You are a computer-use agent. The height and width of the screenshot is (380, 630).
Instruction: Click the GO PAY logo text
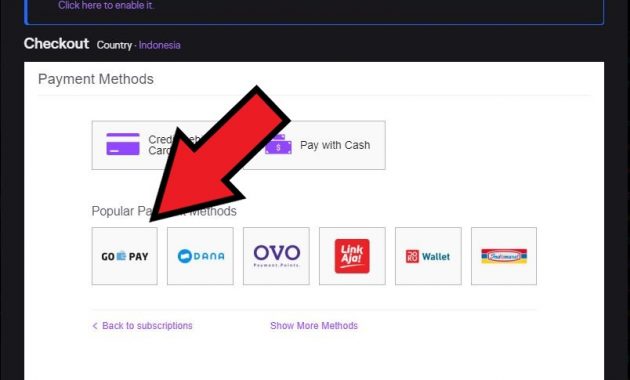pyautogui.click(x=125, y=256)
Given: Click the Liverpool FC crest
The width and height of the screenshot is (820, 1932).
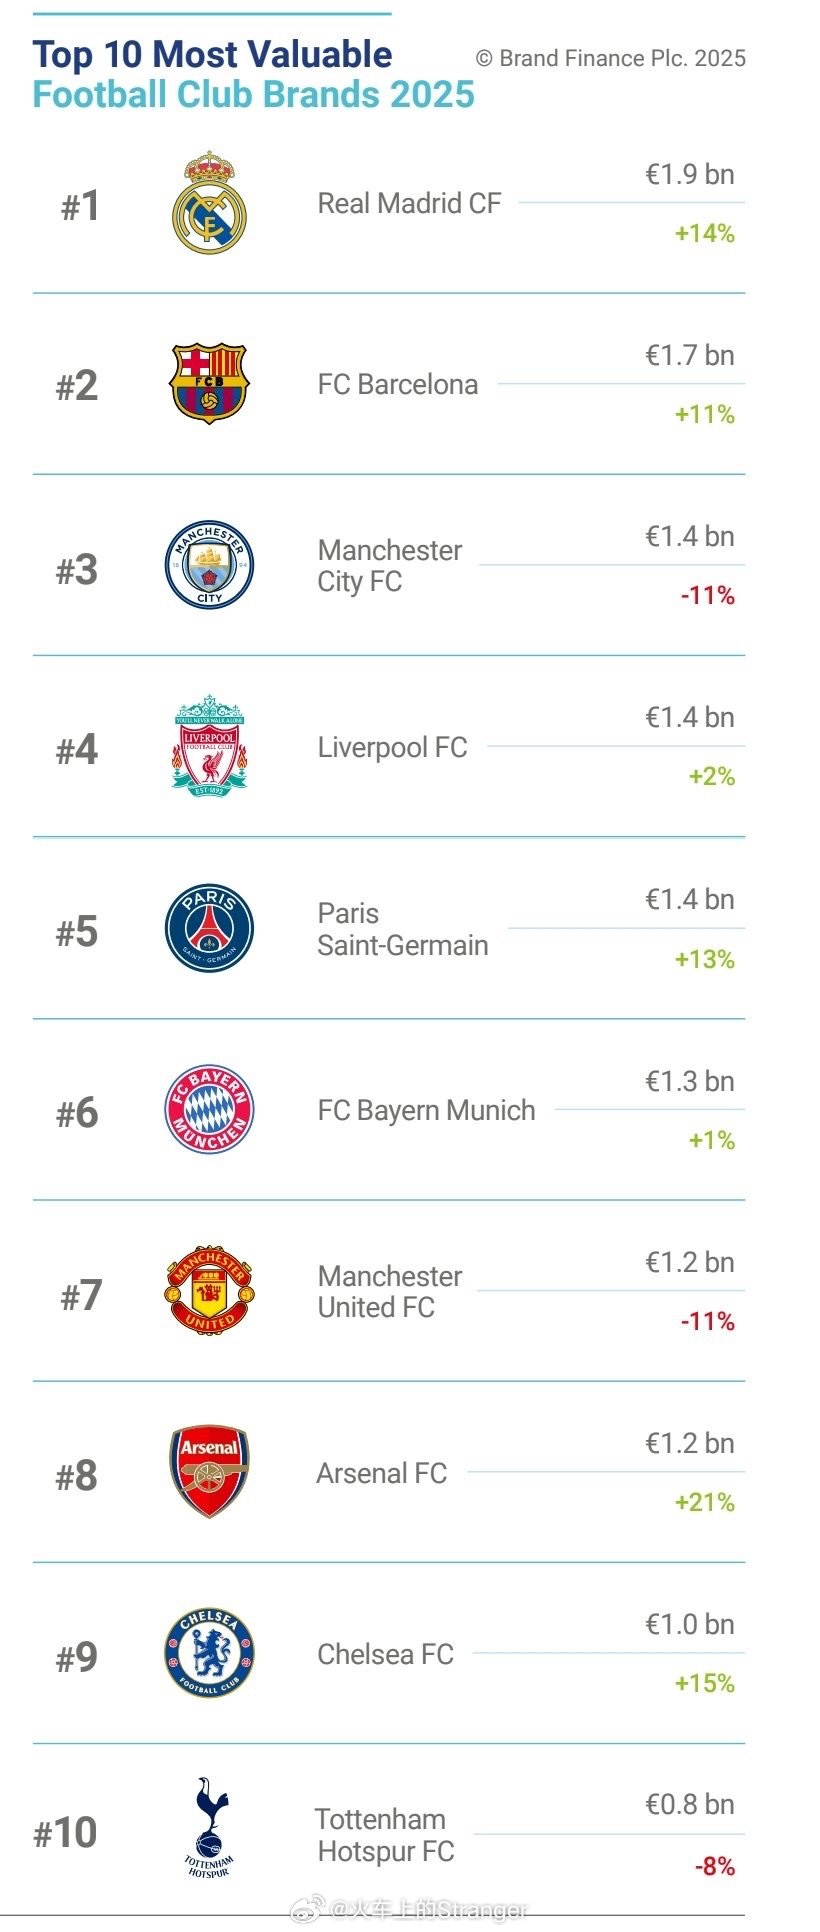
▬▬▬▬▬▬
■ To do:
Among the entries, find every line holding "height" and return it.

■ Result of this exercise:
You are a computer-use agent. The height and width of the screenshot is (380, 630).
The width and height of the screenshot is (820, 1932).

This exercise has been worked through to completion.